Knowing the general mentality of people in Eastern Europe, I would be willing to guess that the people who did this never dreamt that this poisoning incident would get the press it has received world wide. I'm afraid their entire plan has backfired on them, and they now stand to lose this election on December 26th by a landslide.

Let's pray they do! If Ukrainian politicians are anything like Romanian politicians, Yushchenko may not be much better than Prime Minister Viktor Yanukovych. However, even a small improvement would be worth the change.

In my opinion, any candidate backed by Putin, the guy who recently robbed Russians of locally voted representation by turning local governors into an appointed position rather than an elected position, taking Russia in a step backward toward dictatorship, is not someone we want in office.


Blogger Izdatyel said...

Romania huh?

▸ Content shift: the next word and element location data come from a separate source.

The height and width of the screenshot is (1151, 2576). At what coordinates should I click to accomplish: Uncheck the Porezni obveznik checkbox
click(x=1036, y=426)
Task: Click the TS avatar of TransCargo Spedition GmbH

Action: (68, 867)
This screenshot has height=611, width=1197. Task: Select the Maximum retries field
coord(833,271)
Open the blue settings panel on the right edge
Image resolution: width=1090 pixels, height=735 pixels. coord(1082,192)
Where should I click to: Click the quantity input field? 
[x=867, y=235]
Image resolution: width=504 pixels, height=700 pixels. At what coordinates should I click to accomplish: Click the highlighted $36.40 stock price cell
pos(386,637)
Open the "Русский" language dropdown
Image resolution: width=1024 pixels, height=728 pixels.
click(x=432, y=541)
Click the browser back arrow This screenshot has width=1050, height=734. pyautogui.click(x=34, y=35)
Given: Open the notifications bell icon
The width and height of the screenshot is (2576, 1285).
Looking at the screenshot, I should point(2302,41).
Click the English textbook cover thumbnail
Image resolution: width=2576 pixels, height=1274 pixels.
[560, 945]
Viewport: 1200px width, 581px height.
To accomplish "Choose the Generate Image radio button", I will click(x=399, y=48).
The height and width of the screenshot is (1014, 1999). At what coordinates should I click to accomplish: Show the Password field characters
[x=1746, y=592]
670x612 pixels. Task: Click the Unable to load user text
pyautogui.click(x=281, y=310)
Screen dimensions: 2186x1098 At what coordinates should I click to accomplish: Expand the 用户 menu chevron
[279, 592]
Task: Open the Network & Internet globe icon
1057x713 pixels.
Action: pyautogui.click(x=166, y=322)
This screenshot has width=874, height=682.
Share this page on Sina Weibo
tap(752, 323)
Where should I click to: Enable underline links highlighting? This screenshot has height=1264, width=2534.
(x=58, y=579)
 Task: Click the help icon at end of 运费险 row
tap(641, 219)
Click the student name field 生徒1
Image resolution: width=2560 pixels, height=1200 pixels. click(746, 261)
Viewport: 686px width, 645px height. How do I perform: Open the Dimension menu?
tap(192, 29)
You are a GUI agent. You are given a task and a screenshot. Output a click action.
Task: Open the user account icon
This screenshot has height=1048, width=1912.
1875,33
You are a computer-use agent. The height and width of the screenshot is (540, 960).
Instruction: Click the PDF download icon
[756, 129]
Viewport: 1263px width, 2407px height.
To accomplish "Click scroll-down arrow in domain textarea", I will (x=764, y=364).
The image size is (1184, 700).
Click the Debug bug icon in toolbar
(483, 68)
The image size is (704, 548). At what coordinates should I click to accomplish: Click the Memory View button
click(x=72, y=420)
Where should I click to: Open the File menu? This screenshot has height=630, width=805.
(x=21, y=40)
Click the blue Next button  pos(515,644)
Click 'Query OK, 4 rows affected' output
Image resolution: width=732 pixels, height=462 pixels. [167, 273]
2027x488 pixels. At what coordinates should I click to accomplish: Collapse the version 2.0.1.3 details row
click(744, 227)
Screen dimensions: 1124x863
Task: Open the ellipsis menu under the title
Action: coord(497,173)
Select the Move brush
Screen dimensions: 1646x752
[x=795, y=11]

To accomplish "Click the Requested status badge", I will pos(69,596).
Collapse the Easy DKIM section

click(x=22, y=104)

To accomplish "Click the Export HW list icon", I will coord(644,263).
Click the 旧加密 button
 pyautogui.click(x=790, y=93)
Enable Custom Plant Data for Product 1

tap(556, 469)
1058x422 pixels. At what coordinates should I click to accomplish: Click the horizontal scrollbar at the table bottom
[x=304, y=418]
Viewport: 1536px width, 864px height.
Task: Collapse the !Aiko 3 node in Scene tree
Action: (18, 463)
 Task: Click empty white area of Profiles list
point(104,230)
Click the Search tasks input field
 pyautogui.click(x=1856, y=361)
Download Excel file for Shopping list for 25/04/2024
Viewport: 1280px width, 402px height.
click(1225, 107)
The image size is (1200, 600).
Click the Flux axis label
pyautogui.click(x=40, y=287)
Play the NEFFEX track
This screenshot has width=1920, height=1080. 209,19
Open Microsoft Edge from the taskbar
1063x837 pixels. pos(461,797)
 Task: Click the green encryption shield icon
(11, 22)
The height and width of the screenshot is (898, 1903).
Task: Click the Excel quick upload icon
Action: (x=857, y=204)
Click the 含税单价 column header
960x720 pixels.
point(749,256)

That's cool. We weren't too far apart (assuming our mission spans overlapped). I served in . . . Ukraine; the Ukraine, Donetsk mission to be exact. My wife and I spent some time there last July as well. I've watched/read pretty closely as this election thing has developed, due in part to my overall interest and love for Ukraine and Ukrainians, and due in part to the fact that I was in the midst of writing a paper on Ukraine's legal system and religious freedom when the whole scandal broke out.
With all the problems that Ukraine deals with - and considering other world tragedies, it's a real relief to see the election crisis end without violence / total chaos. Things are looking relatively positive. The involved parties have turned to governmental bodies and the legal system for resolution - and the decisions have been acknowledged and seem to hold force with the people. With Yuschenko's victory appearing large and conclusive, hopefully things will continue to move in a peaceful and positive direction.